There are some great bits of trivia for the fans, though. The massive "flour mill" fight sequence used over 500 pounds of fake, biodegradable flour to create that haunting, white-out aesthetic. It’s easily the most visually striking scene in the film, proving that Dave Wilson knows how to stage a set-piece when he’s not being bogged down by the "Vin Diesel must look invincible" mandate. The movie treats Diesel’s white T-shirt with more reverence than the actual plot.

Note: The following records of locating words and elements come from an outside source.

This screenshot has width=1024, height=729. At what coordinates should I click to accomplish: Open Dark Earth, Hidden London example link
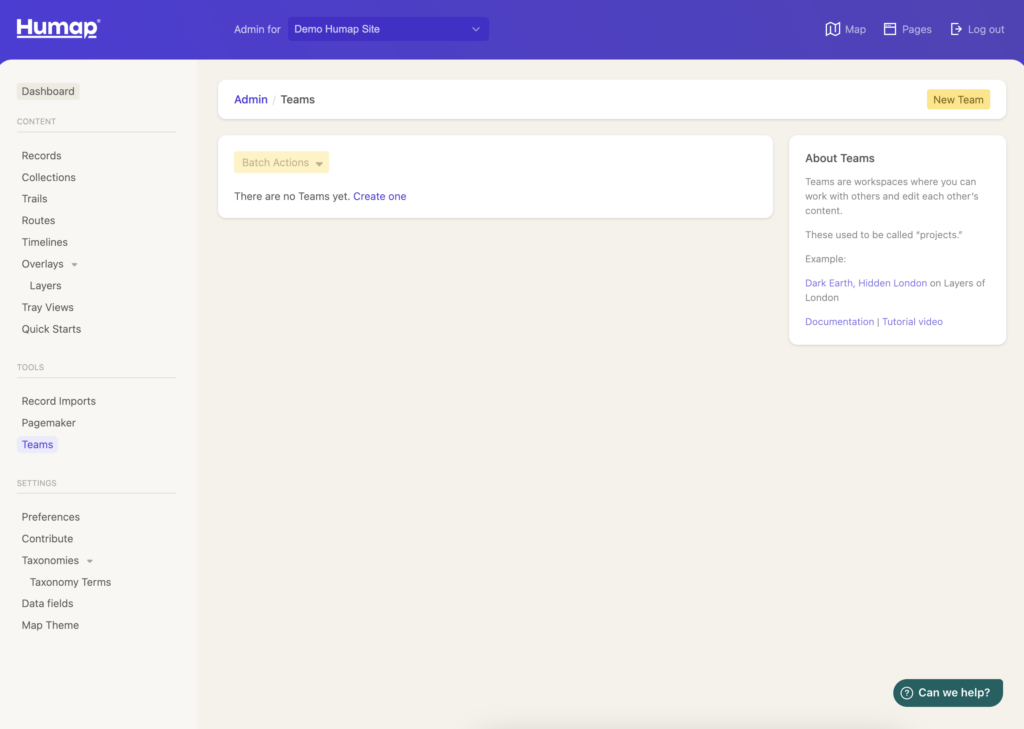[x=865, y=283]
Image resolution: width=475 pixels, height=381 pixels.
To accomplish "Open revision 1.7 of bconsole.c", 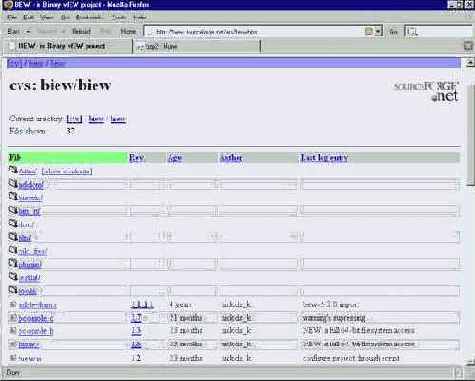I will point(136,318).
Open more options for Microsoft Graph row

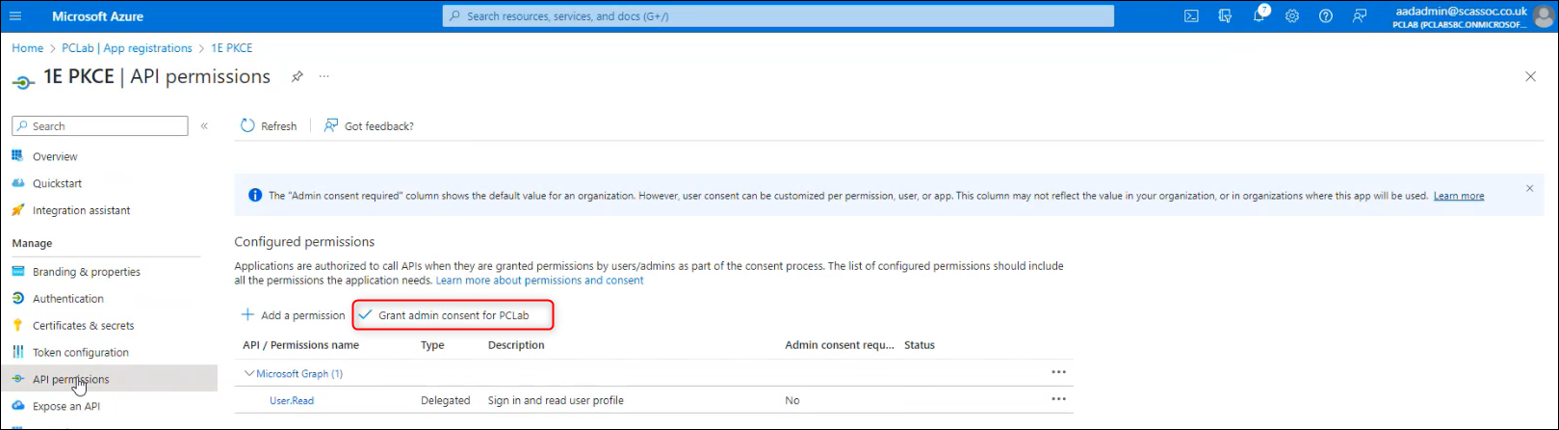point(1058,372)
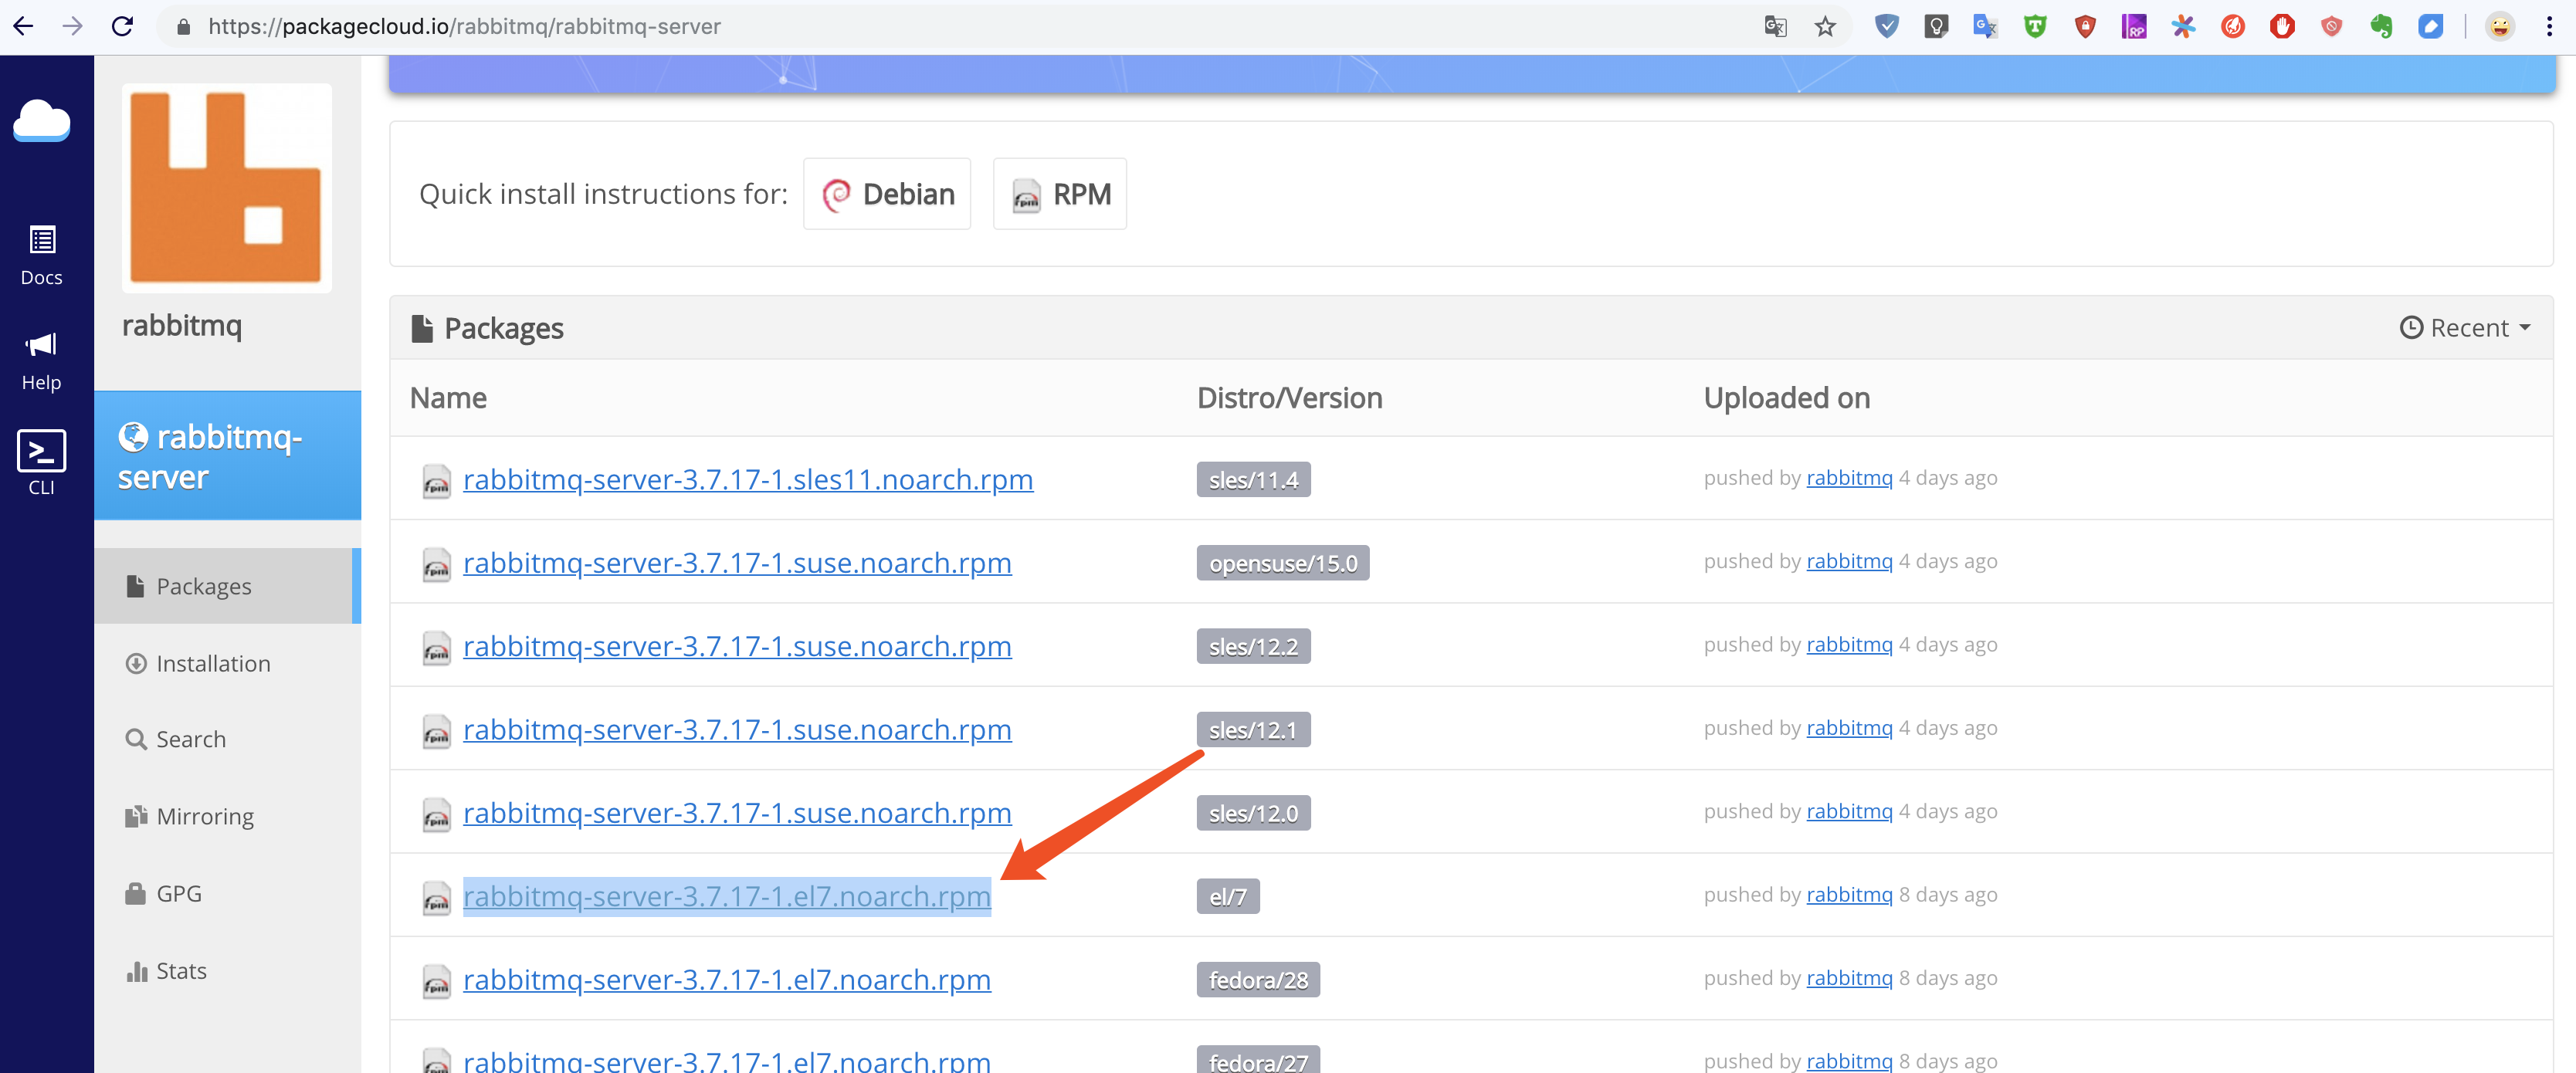
Task: Show Debian quick install instructions
Action: [887, 194]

Is it a cult classic? Not quite yet. It’s more of a "curiosity of the COVID era." It’s a film that arrived at the exact moment the industry changed forever. It lacks the personality of a John Wick or the scale of an Avengers, but as a piece of 110-minute distraction, it’s perfectly functional. It’s the kind of movie you find on a streaming service on a rainy Tuesday and think, "Yeah, I could watch Dom Toretto have a robot mid-life crisis for two hours."
Ultimately, Bloodshot is a sturdy enough action vehicle that gets the job done but never quite shifts into high gear. It’s a victim of its own timing and a slightly generic script, but the visual flair and a few standout supporting performances keep it from being a total system failure. It won't change your life, but it might make your next bus ride go by a lot faster. If you’re looking for a slice of "The Era That Almost Wasn't," this is your ticket.